Obama focused on Arab-Israeli diplomacy quickly and forcefully upon taking office. He re-engaged the United States in the negotiations in a direct and sustained manner through the respected George Mitchell. He boldly pushed Israel to freeze its settlements and asked the Arabs to make gestures of recognition or normalization to Israel, and was rebuffed on both counts, getting from Israel a partial, eight-month freeze on some construction. He then regrouped and successfully pushed the principals to hold proximity talks intermediated by the US, and now hosts the direct negotiations in Washington. These are not the actions of a flippant man or government, but they have achieved only procedural steps forward.
The United States until now has remained silent on its own views about what substantively constitutes a fair peace agreement, on critical issues like borders, settlements, Jerusalem and refugees. If the direct talks that start this week reflect the well known positions of both sides, they will quickly reach stalemate, requiring the strong intervention of the US mediators.
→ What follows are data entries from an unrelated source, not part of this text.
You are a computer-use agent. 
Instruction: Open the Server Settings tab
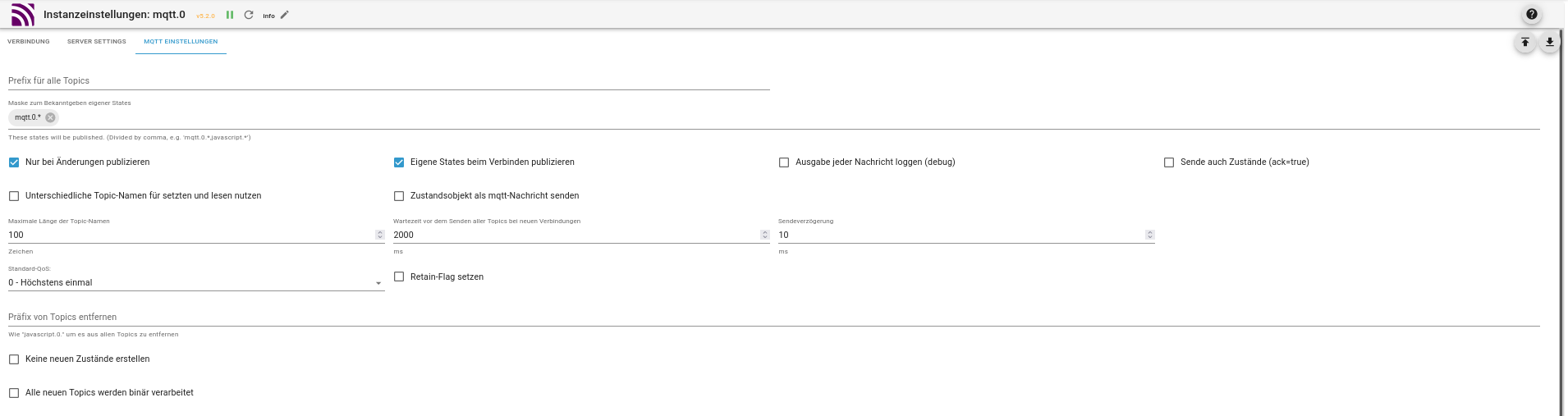click(97, 42)
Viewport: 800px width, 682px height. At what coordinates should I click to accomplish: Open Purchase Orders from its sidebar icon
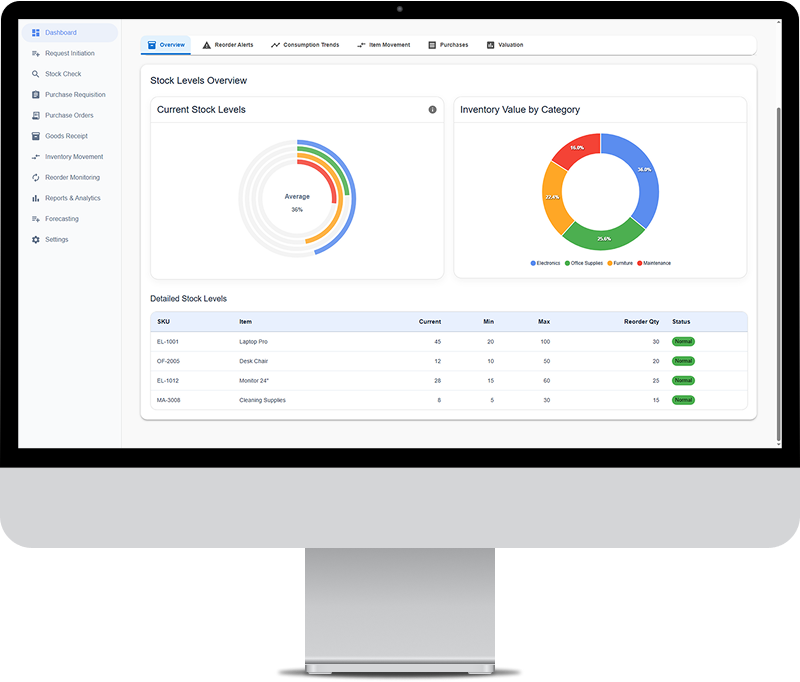pos(35,115)
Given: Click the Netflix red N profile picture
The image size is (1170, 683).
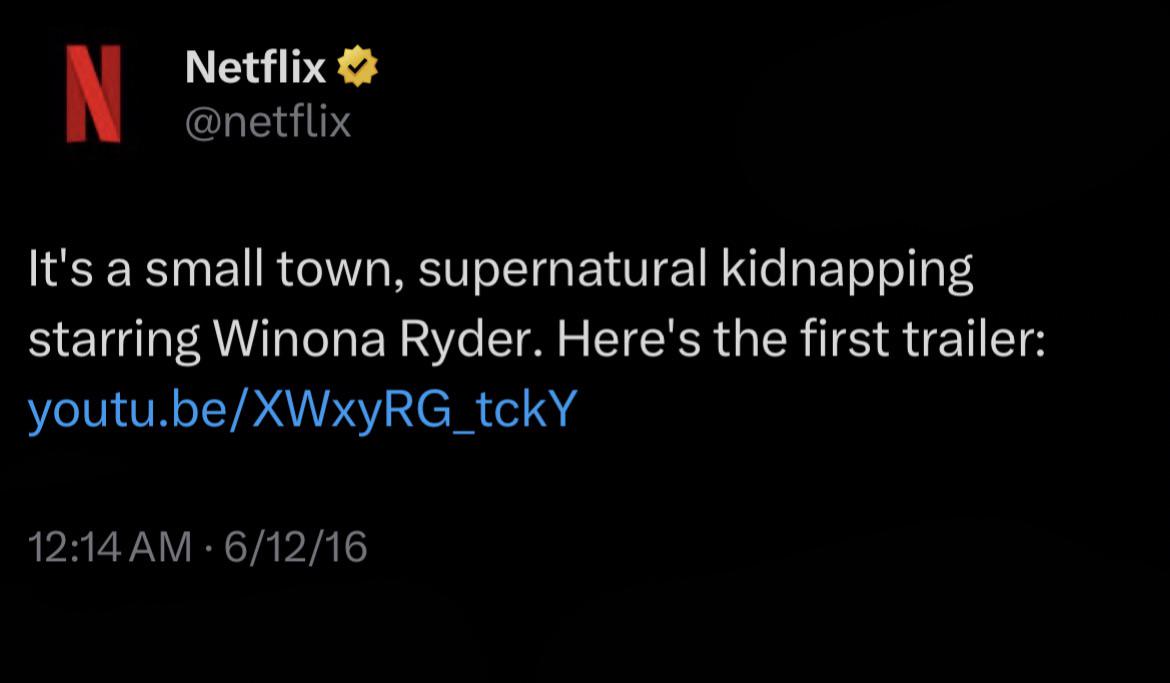Looking at the screenshot, I should 93,94.
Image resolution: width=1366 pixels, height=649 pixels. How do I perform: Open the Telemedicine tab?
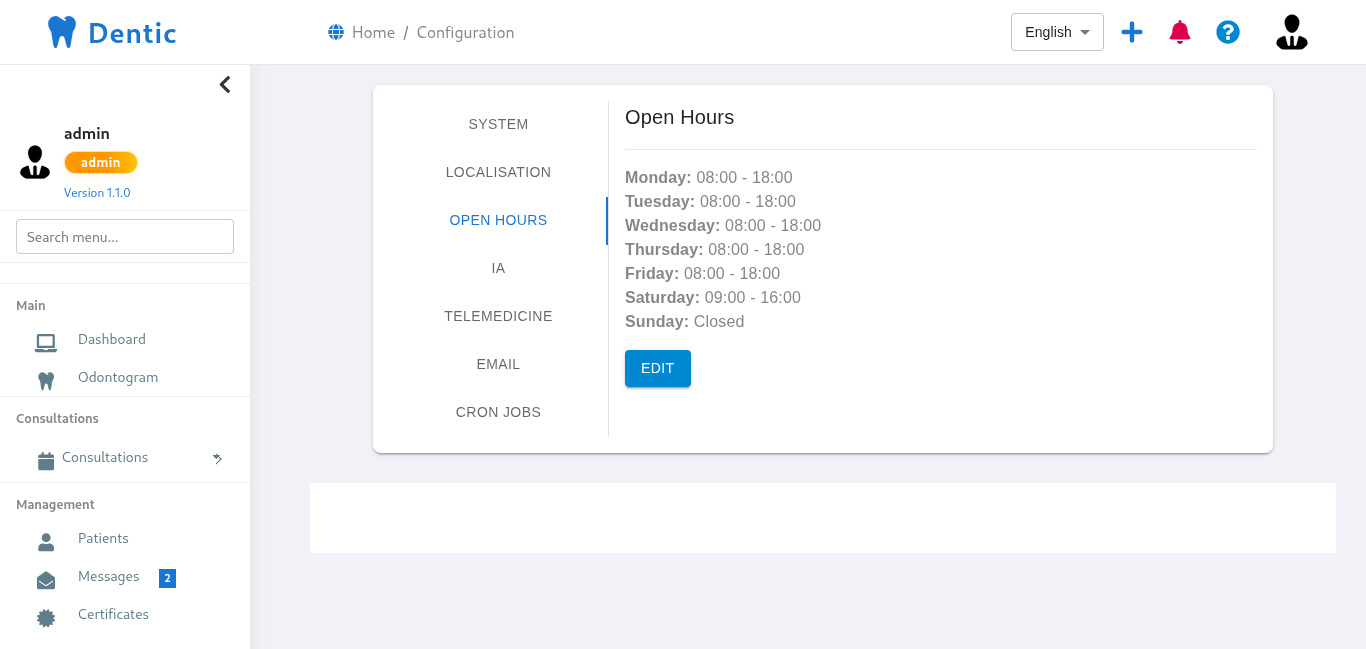click(498, 316)
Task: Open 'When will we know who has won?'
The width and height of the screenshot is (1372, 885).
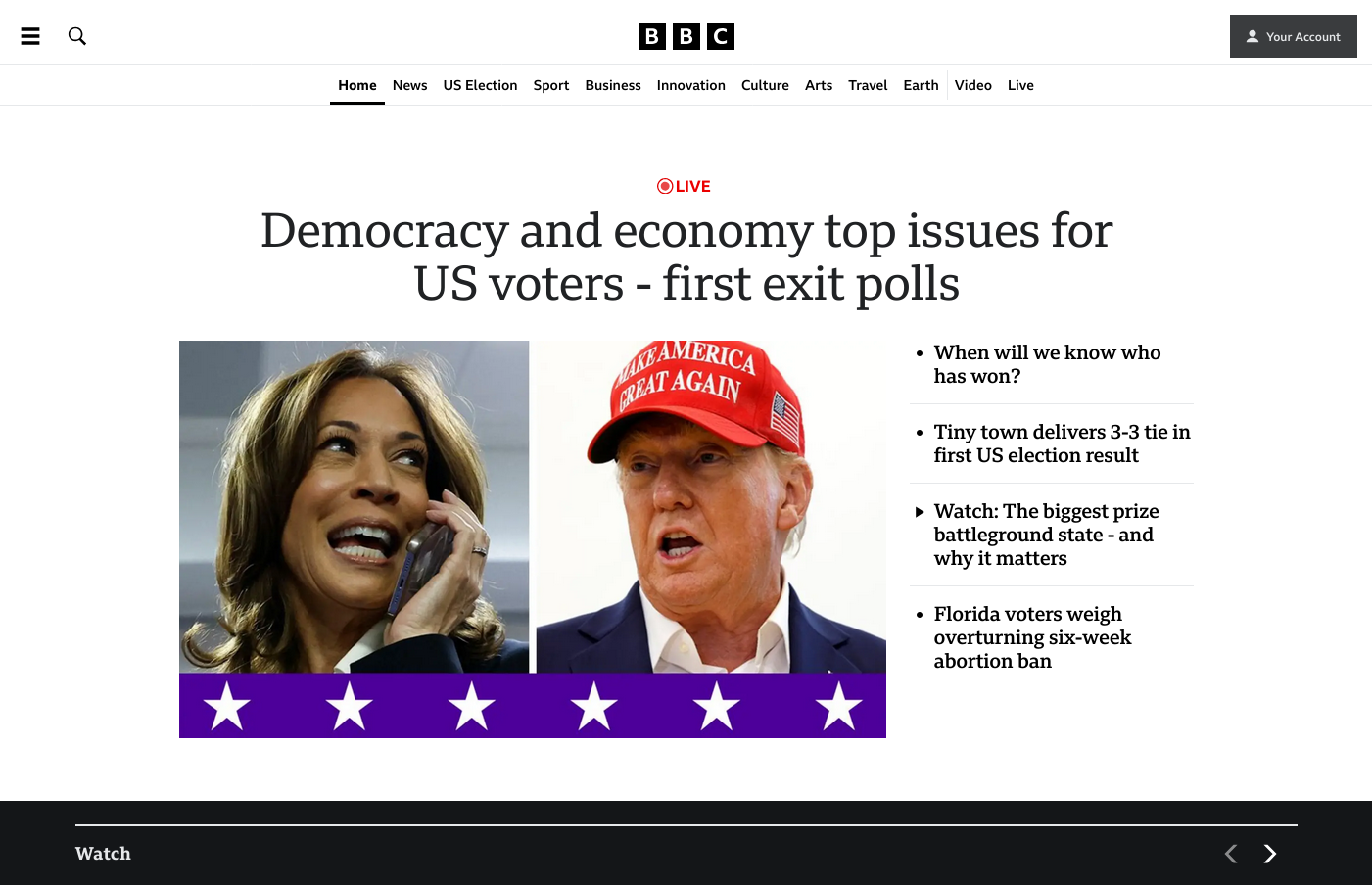Action: 1048,364
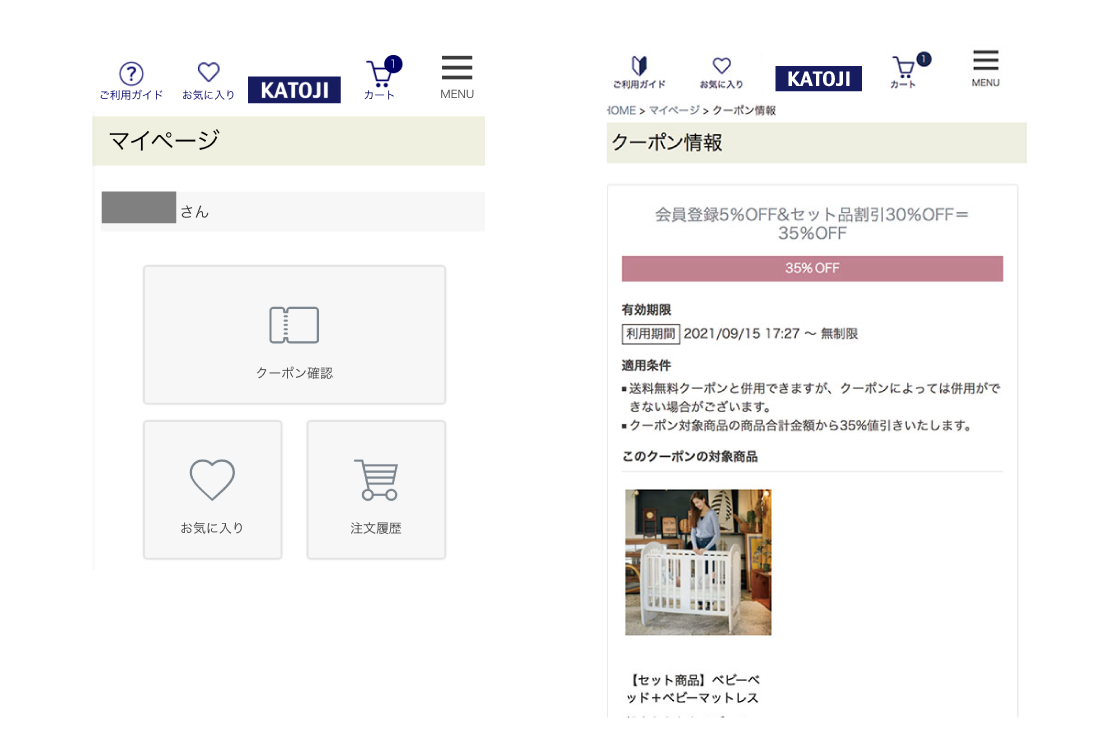The height and width of the screenshot is (748, 1100).
Task: Select the large お気に入り heart tile
Action: (x=212, y=490)
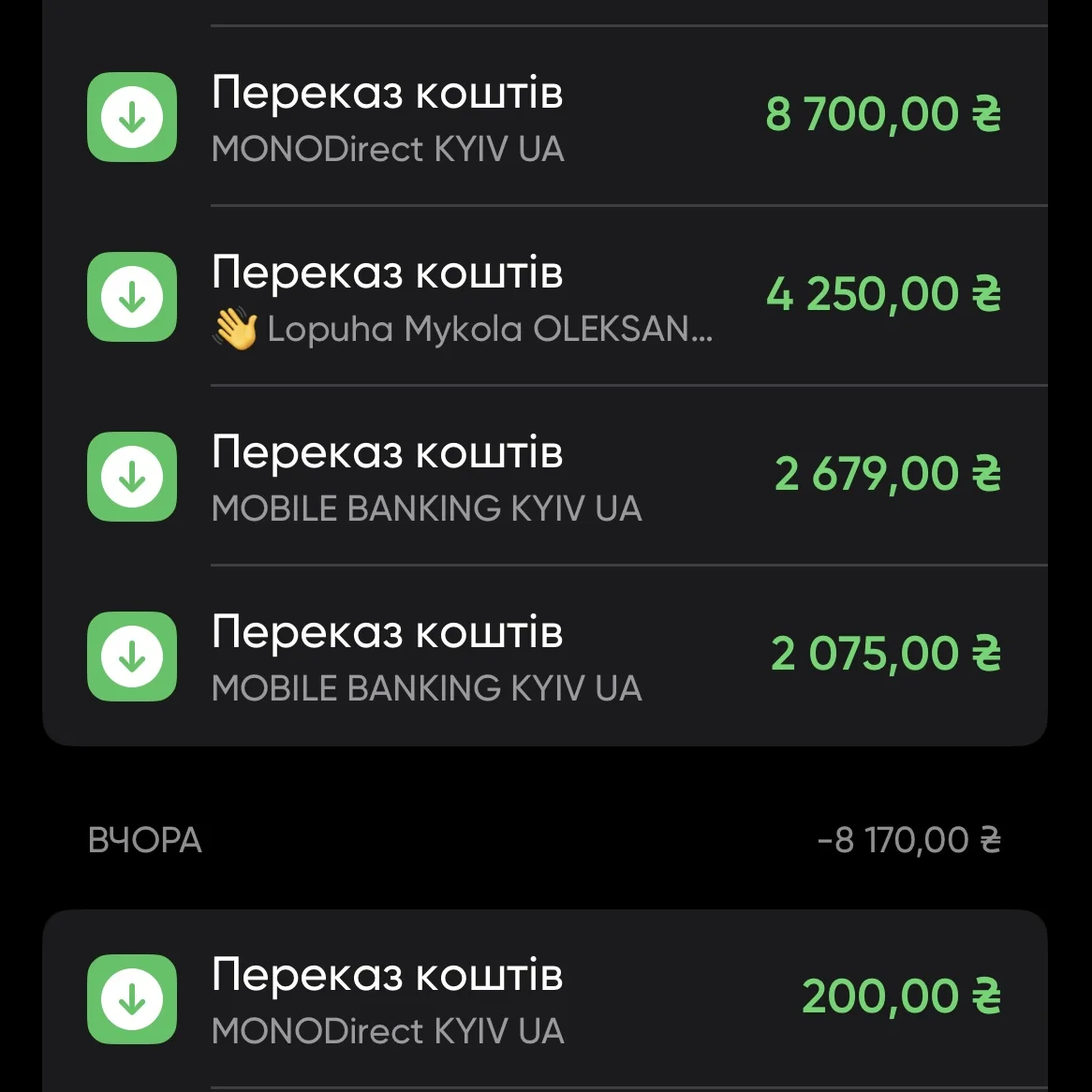Tap the waving hand emoji before Lopuha Mykola
This screenshot has width=1092, height=1092.
(235, 330)
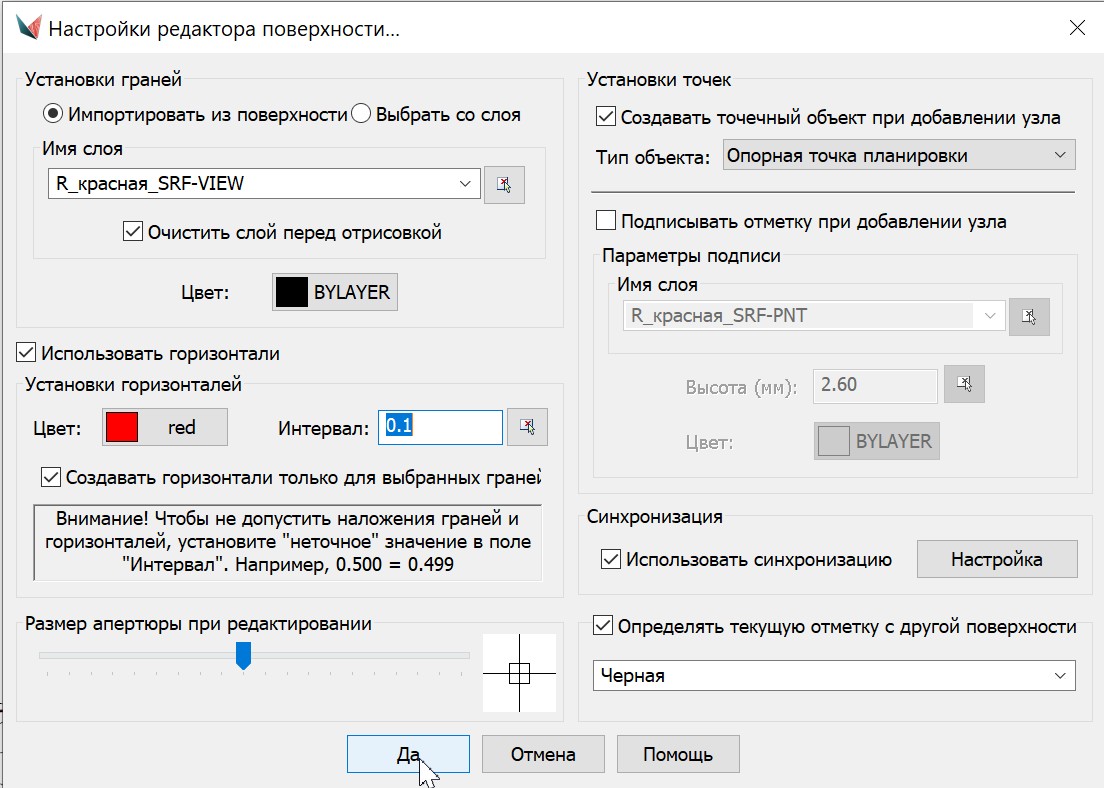Open the R_красная_SRF-VIEW layer name dropdown

464,184

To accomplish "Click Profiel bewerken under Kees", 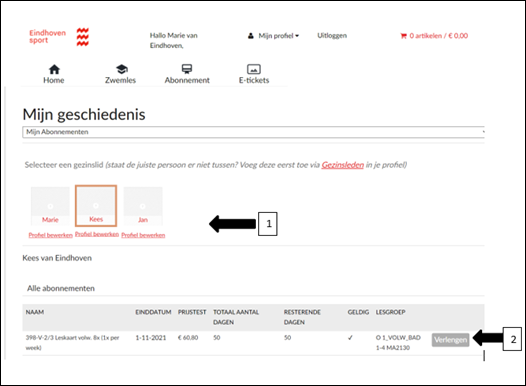I will 97,234.
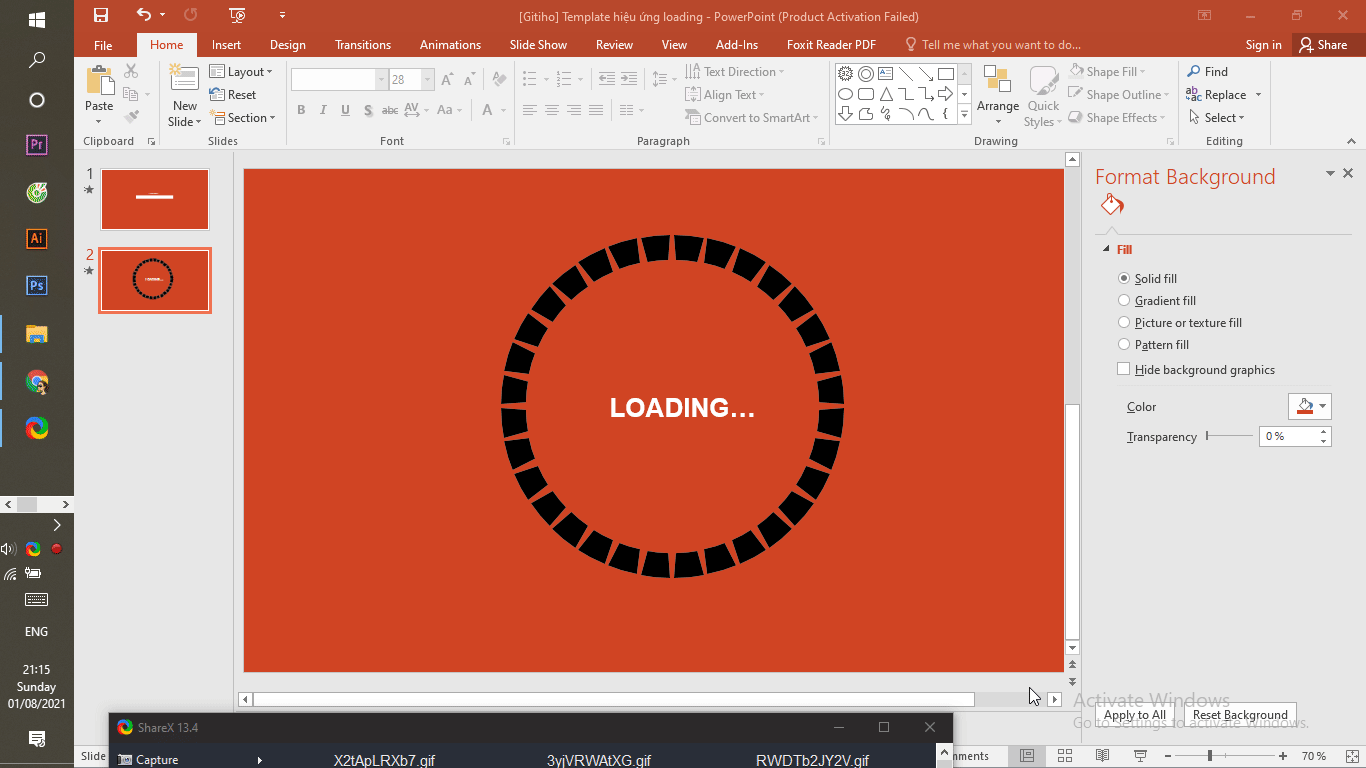Image resolution: width=1366 pixels, height=768 pixels.
Task: Open the background Color dropdown
Action: tap(1310, 406)
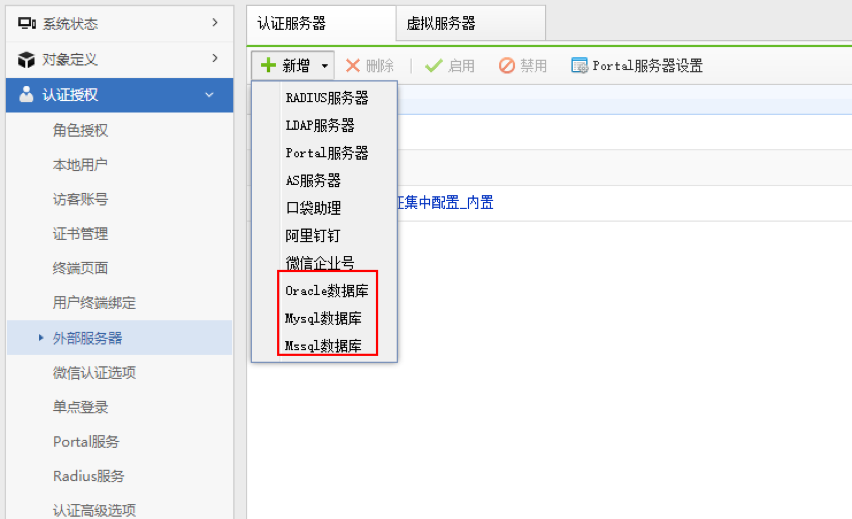Select the 认证服务器 tab

coord(292,23)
This is likely to happen soon, when the Israeli partial settlement freeze expires later this month.
The United States will have to react substantively at that point, offering ideas that both sides could live with. The Obama administration's track record on this has been very thin, because it seems to have shunned offering substantive positions or suggestions. Yet it clearly must have ideas on those core issues that will be negotiated, and it knows that at some point it must go beyond logistical facilitation and get more deeply involved in the negotiations through two possible means: suggesting bridging proposals on key issues or even proposing a complete peace accord, that respond to the needs of both sides; or, using political muscle to cajole them into moving towards an agreement. Both these options run the risk of antagonizing the pro-Israel lobbies, which conventional wisdom says will not happen in an election year.
Allowing the talks to fail is also a possibility, but not an attractive one to an administration that has invested heavily in this issue and needs policy successes to counter anti-Obama and anti-Democrats attacks at home. Yet failure is a real possibility, given the enormous constraints that hem in the Israeli and Palestinian leaders, and structural deficiencies like the fact that the Palestinian negotiators have limited legitimacy because they do not represent Hamas and other key Palestinian constituencies.
So why is the United States making this high-stakes move at a time when so many elements seem lined up against the chances for success, and at a moment when domestic political forces in the US associated with the pro-Israel lobbies can exert maximum pressure to constrain Washington's room for maneuver and thus negate its critical perception as a fair mediator? It would seem that the moment of reckoning for the US mediation effort is very near. Conventional wisdom would have it that Obama would not risk pressuring Israel before the November US elections, so perhaps the strategy is to get the direct talks moving, exert maximum mediating energy by trying to narrow gaps in the two sides' positions, and wait until December and beyond before starting to really pressure both sides.
This seems unrealistic, though, because Washington may not have this much time to use, if the settlements freeze issue intervenes and creates a crisis. So the United States may have to be forceful this month, but that is hard because of the November elections, and in any case the US has shown no signs of desiring to come down hard on substance when faced with resistance by Israelis and Palestinians.
The only logical conclusion from the evidence at hand -- and the experience of the last 20 months -- is that if we look to Washington to break this stalemate, we are probably looking in the wrong place. We shall soon find out.
Rami G. Khouri is Editor-at-large of The Daily Star, and Director of the Issam Fares Institute for Public Policy and International Affairs at the American University of Beirut, in Beirut, Lebanon.